In the Store mode of the Browns app, you can share your wish list with employees so that they know what you want to buy or recommend other products. There are interactive mirrors in the changing rooms that display the items on your wish-list and show how the items were designed, available sizes, and other complementary products.
Instead of calling items at a checkout, you get a click-to-buy link that you can use to check out in the store or at a later time and have the goods delivered to your home. You can also try on watches and sneakers virtually with the app (the former is a smoother experience than the latter), either in the shop or at home. It is planned to introduce this with jewelry as well.
“The future of retail is twofold,” said Sandrine Deveaux, executive vice president of future retail for Farfetch. “It’s about how physical space becomes more digital and how digital space then becomes more physical.”
Before my visit, I had added to my wishlist some items from the Browns website that the seller had put in a locker room for me as a preventative.
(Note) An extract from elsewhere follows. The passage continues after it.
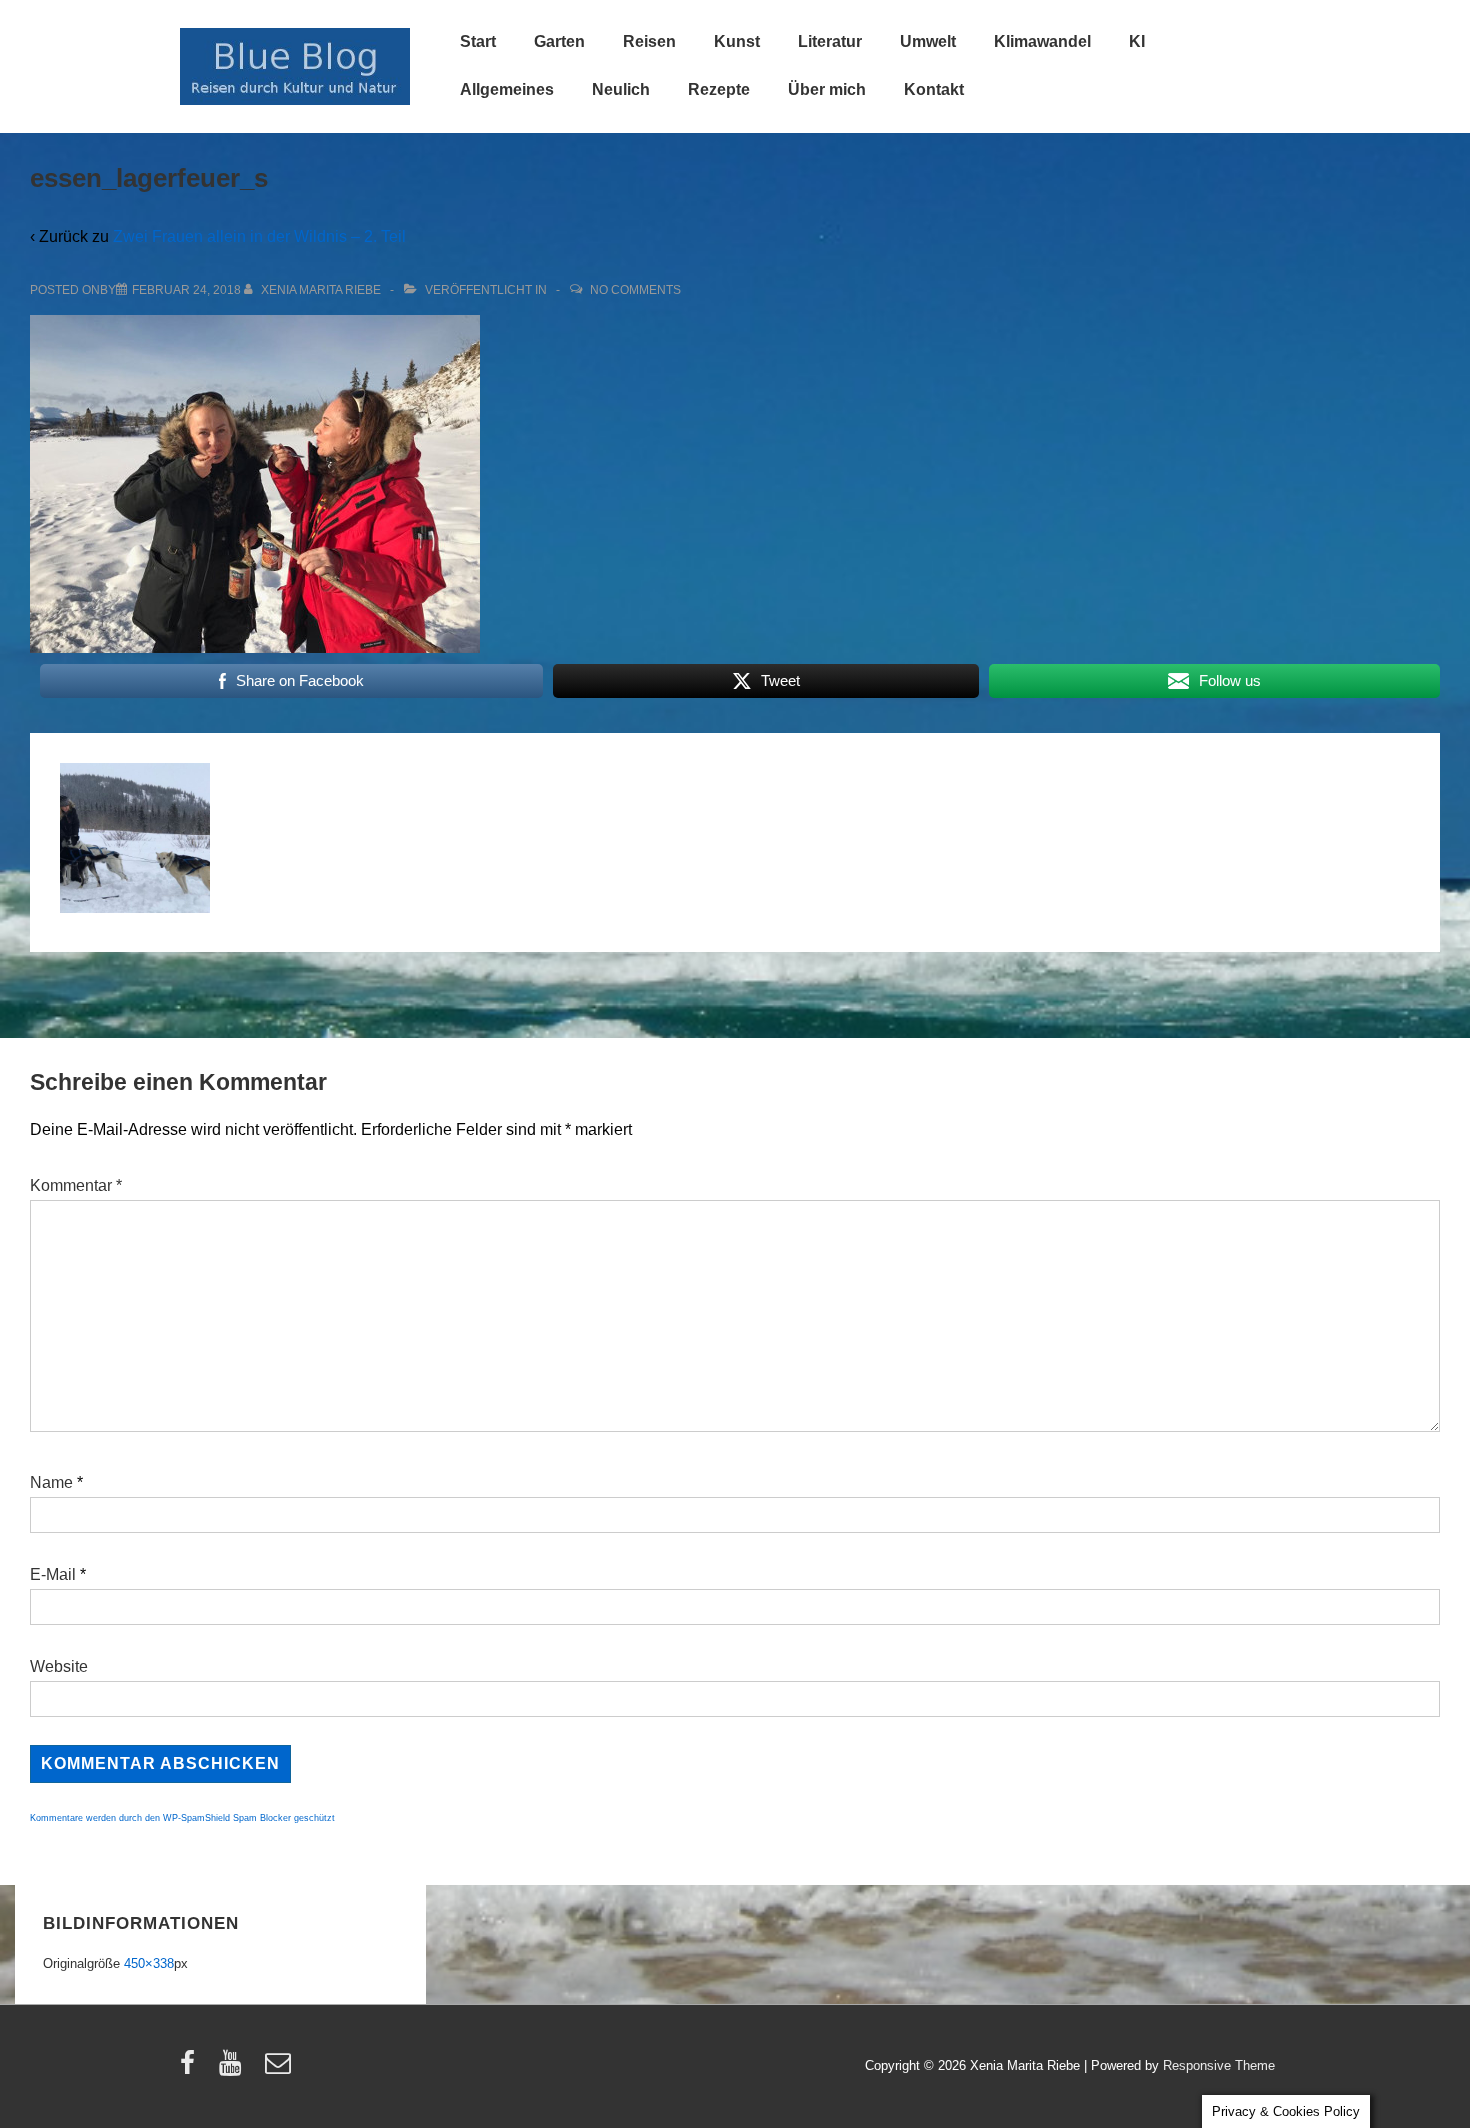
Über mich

This includes an off-white totême turtleneck and a khaki padded Marfa Stance coat, both of which would go well in my wardrobe. The other items aren’t in store but the seller informs me that they can either be ordered to try on or bought and delivered straight to my home. What’s a little annoying – that less than 10 percent of all Browns inventory is held on-site. However, Bernstein analyst Luca Solca says this is part of the new era of luxury shopping. “You have physical shopping in a real store and pure e-commerce in the extreme. And in between there are many different shades, ”says Solca.
This underscores the point that the store is less about traditional selling and more about having a physical reference point for Browns which is a cultural touchstone for luxury fashion in London. “One of the most important parts is the connection with people in physical space. Then hopefully they’ll have a little bit of Browns taken with them and go into the online space,” says Rogers.
Much of the physical retail industry these days aims to encourage customers to hang out rather than just shop. You have to sit in empty chairs. Art installations must be viewed. Floor-to-ceiling mirrors get people to take selfies. Browns has all of these quirks and more – they even have a restaurant on-site, Native. Arguably Brook Street’s greatest asset is the courtyard (which will serve food from April 12th), a rarity in Mayfair, where access to such rooms is generally restricted to those with membership cards.
Before the pandemic, I might have rolled my eyes at a store where I wanted to spend more than what was necessary. Now that they’ve been in a one-bedroom apartment for a year, the idea of hanging around between coat racks sounds like a great way to pass the time.